A two-digit number is 4 times the sum of its digits.

Solution:

Let the digits at units and tens place of the given number be $x$ and $y$ respectively. Thus, the number is $10 y+x$.

The number is 4 times the sum of the two digits. Thus, we have

$10 y+x=4(x+y)$

$\Rightarrow 10 y+x=4 x+4 y$

$\Rightarrow 4 x+4 y-10 y-x=0$

$\Rightarrow 3 x-6 y=0$

$\Rightarrow 3(x-2 y)=0$

$\Rightarrow x-2 y=0$

After interchanging the digits, the number becomes $10 x+y$.

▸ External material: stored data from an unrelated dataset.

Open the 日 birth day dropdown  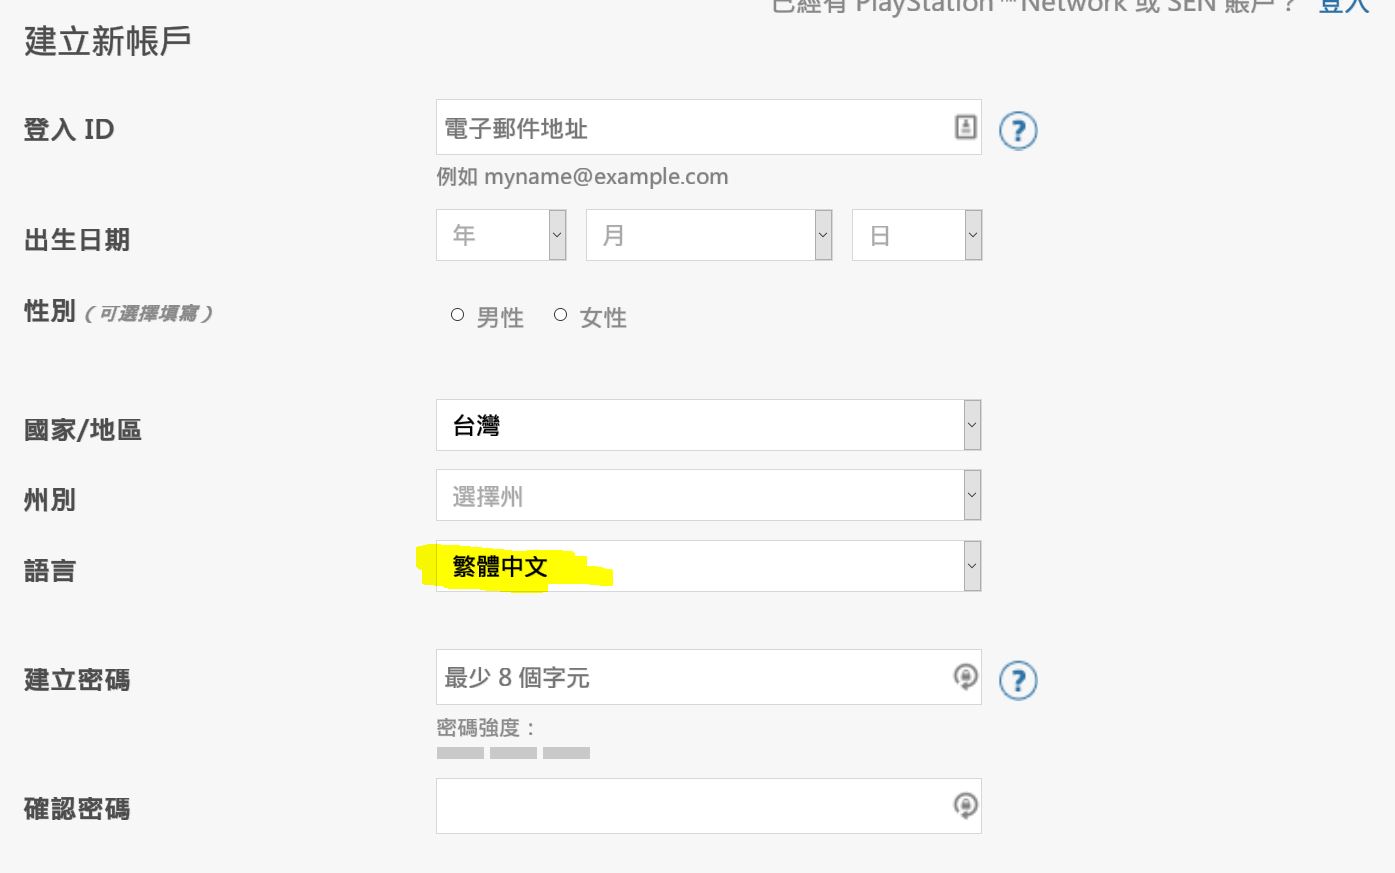[x=917, y=235]
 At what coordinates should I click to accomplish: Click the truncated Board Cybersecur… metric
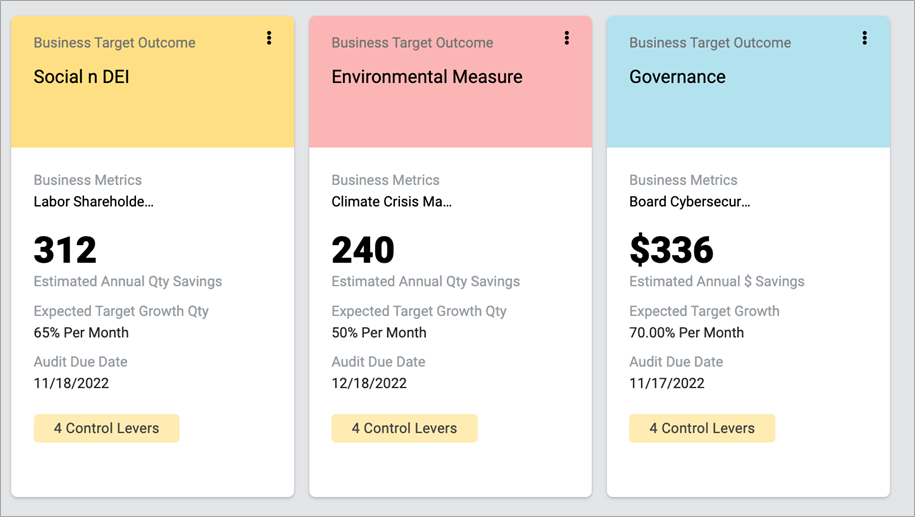690,202
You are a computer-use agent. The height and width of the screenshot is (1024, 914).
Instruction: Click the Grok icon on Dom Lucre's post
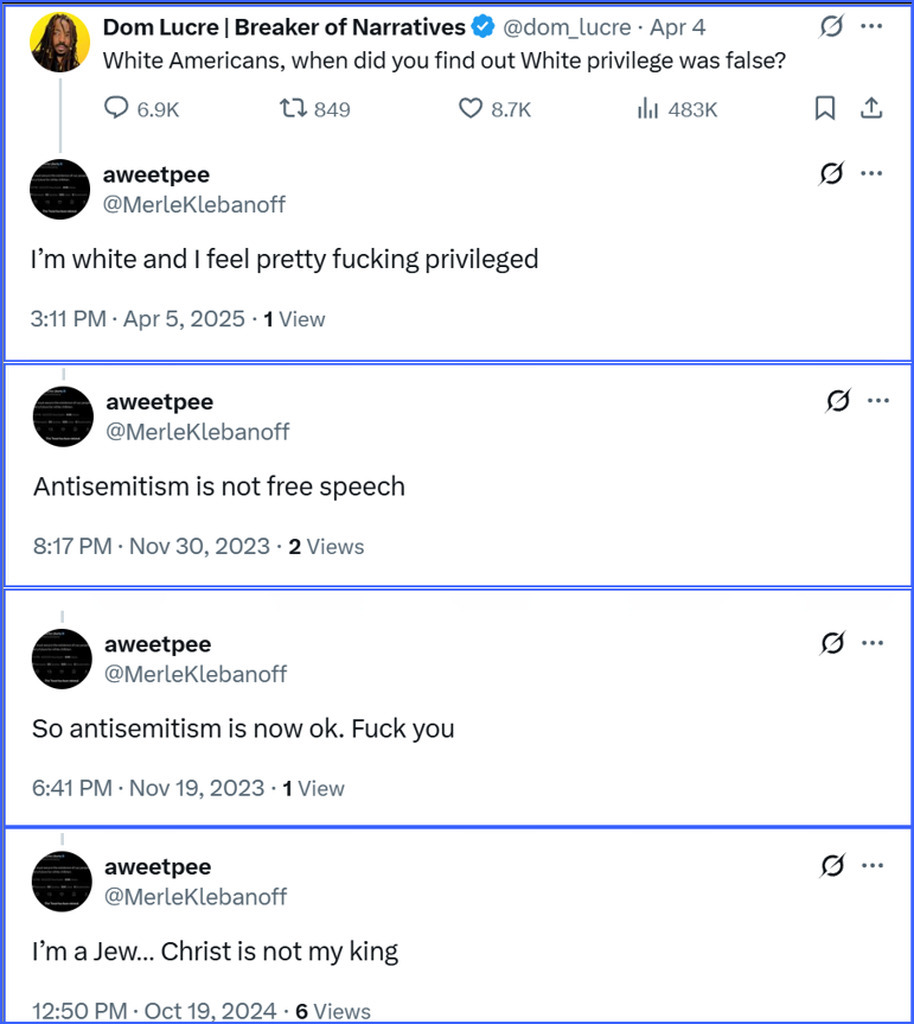[x=831, y=27]
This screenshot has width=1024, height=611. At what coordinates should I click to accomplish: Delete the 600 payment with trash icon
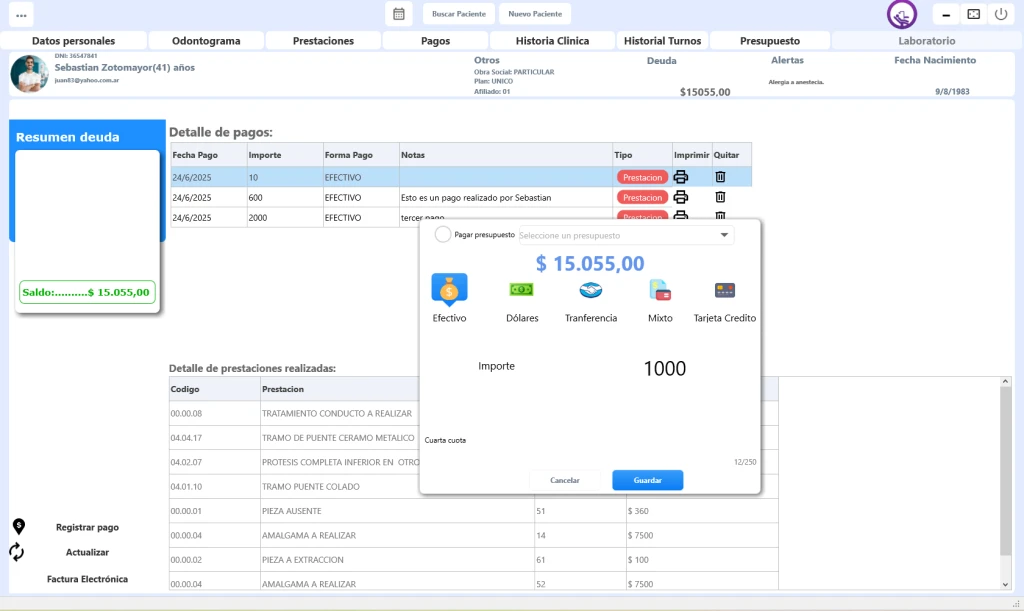pos(720,197)
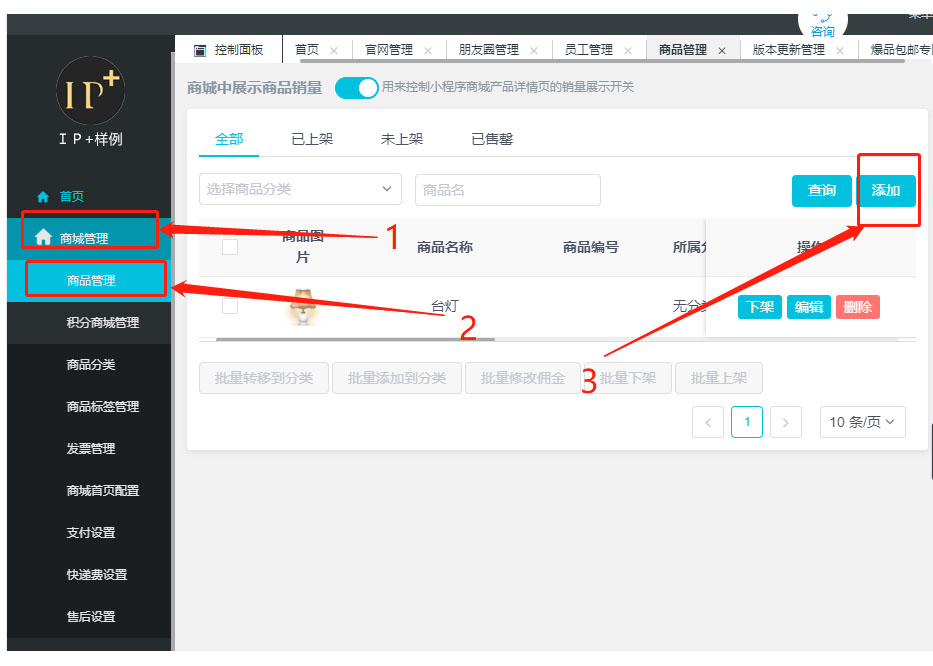The image size is (933, 666).
Task: Toggle the 商城中展示商品销量 switch
Action: pos(357,88)
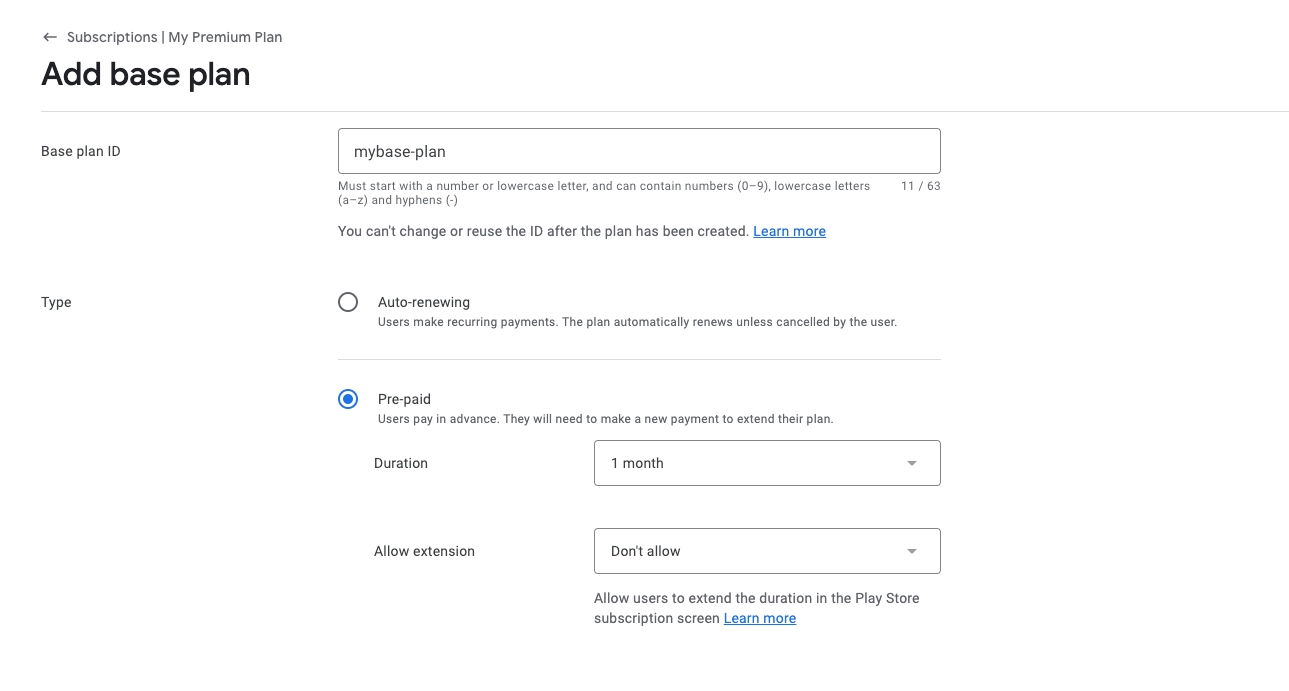The width and height of the screenshot is (1289, 691).
Task: Select the Pre-paid radio button
Action: [348, 399]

If 18 is added to the number, the digits are reversed. Thus, we have

$(10 y+x)+18=10 x+y$

$\Rightarrow 10 x+y-10 y-x=18$

$\Rightarrow 9 x-9 y=18$

$\Rightarrow 9(x-y)=18$

$\Rightarrow x-y=\frac{18}{9}$

$\Rightarrow x-y=2$

So, we have the systems of equations

$x-2 y=0$,

$x-y=2$

Here x and y are unknowns. We have to solve the above systems of equations for x and y.

Subtracting the first equation from the second, we have

$(x-y)-(x-2 y)=2-0$

$\Rightarrow x-y-x+2 y=2$

$\Rightarrow y=2$

Substituting the value of y in the first equation, we have

$x-2 \times 2=0$

$\Rightarrow x-4=0$

$\Rightarrow x=4$

Hence, the number is $10 \times 2+4=24$.